▶ **SEITE**

§ §

Wir haben an dieser Stelle in der Vergangenheit schon mehrfach unserem Befremden über Aktivitäten der Oberaufsichtskommission Ausdruck verliehen – um es möglichst elegant zu formulieren. Da wir uns mit diesem Befremden wenigstens medial in aller Regel allein auf weiter Flur befinden, ist es höchst willkommen, für einmal Sukkurs aus anderer Quelle zu erhalten.

Wenn nun der Politkommentator Kappeler in der NZZ am Sonntag von der OAK als seinem «liebsten Hassbüro» spricht, ist das fast schon ein Schock. «Aus dem Nichts vor ein paar Jahren eingerichtet, nach keinem einzigen Skandal oder Bedürfnis, kontrolliert sie die 26 Kantone und deren Aufsicht noch einmal,» schreibt Kappeler und formuliert damit die nach seiner Meinung fehlende Existenzberechtigung der Behörde.

§ §

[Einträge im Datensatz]
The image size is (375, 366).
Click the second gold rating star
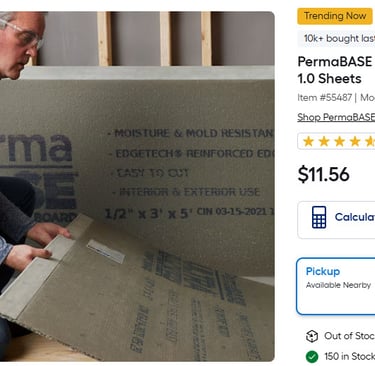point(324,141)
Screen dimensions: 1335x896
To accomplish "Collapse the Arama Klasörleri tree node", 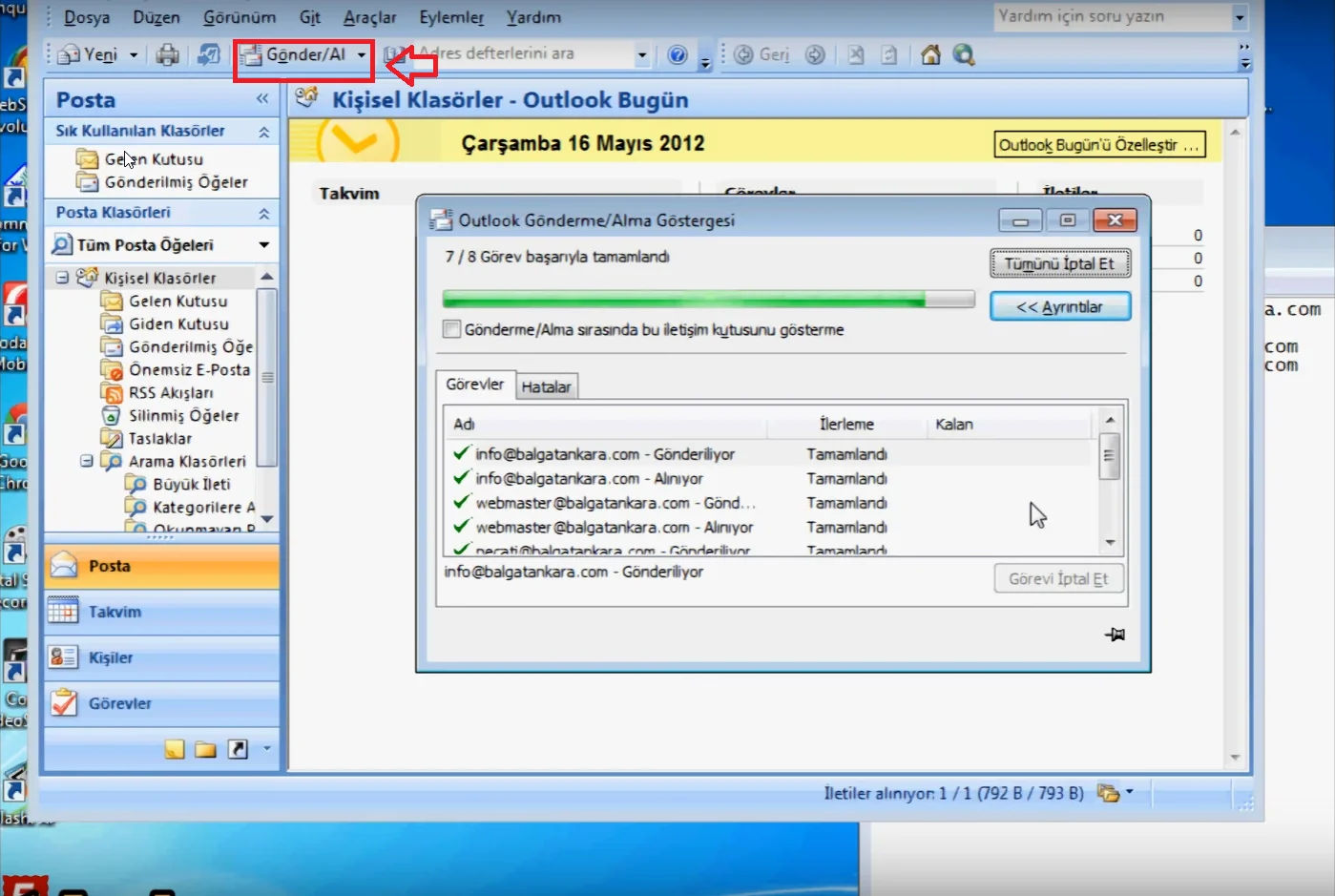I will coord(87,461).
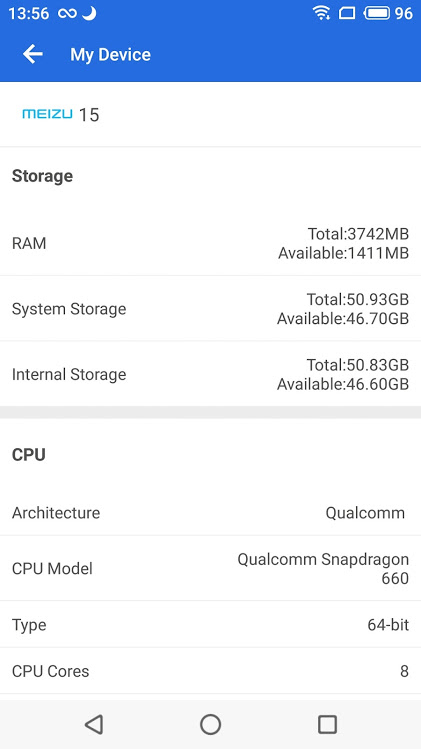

§ §

▶ **IHRE AUFGABEN**
A - In welcher Zeitung äußert sich Kappeler laut dem Text über die Oberaufsichtskommission?
B - Geben Sie aus dem Text über die Oberaufsichtskommission die Stelle von „Wir haben an“ bis einschließlich „Existenzberechtigung der Behörde.“ wortgetreu wieder.
C - Führen Sie den Text über die Oberaufsichtskommission im Anschluss an seinen letzten Satz weiter.
Die Liste stammt aus einer anderen Quelle.

▶ **LÖSUNGEN ZUR ÜBUNG**
A - In der NZZ am Sonntag.

B -
Wir haben an dieser Stelle in der Vergangenheit schon mehrfach unserem Befremden über Aktivitäten der Oberaufsichtskommission Ausdruck verliehen – um es möglichst elegant zu formulieren. Da wir uns mit diesem Befremden wenigstens medial in aller Regel allein auf weiter Flur befinden, ist es höchst willkommen, für einmal Sukkurs aus anderer Quelle zu erhalten.

Wenn nun der Politkommentator Kappeler in der NZZ am Sonntag von der OAK als seinem «liebsten Hassbüro» spricht, ist das fast schon ein Schock. «Aus dem Nichts vor ein paar Jahren eingerichtet, nach keinem einzigen Skandal oder Bedürfnis, kontrolliert sie die 26 Kantone und deren Aufsicht noch einmal,» schreibt Kappeler und formuliert damit die nach seiner Meinung fehlende Existenzberechtigung der Behörde.

C -
Was bei Kappeler den Hass auslöst, wird aus seinem Kommentar nicht unbedingt ersichtlich. Anlass zu derlei Emotionen hätten wohl vor allem die Angehörigen der Direktaufsicht, die über eine stete Flut von Mengen an Papier zu Belanglosigkeiten klagen, aber monate- wenn nicht jahrlange auf die Klärung dringender Fragen warten. Sein Unbehagen ist hingegen durchaus nachvollziehbar.

Die nach aussen sichtbaren Aktivitäten der OAK erschöpfen sich neben der jährlichen Umfrage bei den Pensionskassen in der Produktion von Weisungen, die im Kern bereits auf höherer Stufe (Gesetz, Verordnung) Geregeltes nochmals regeln und dabei beträchtlichen Ermessensspielraum ausschöpfen. Gelegentlich wird sie harsch auf fehlende gesetzliche Grundlagen verwiesen.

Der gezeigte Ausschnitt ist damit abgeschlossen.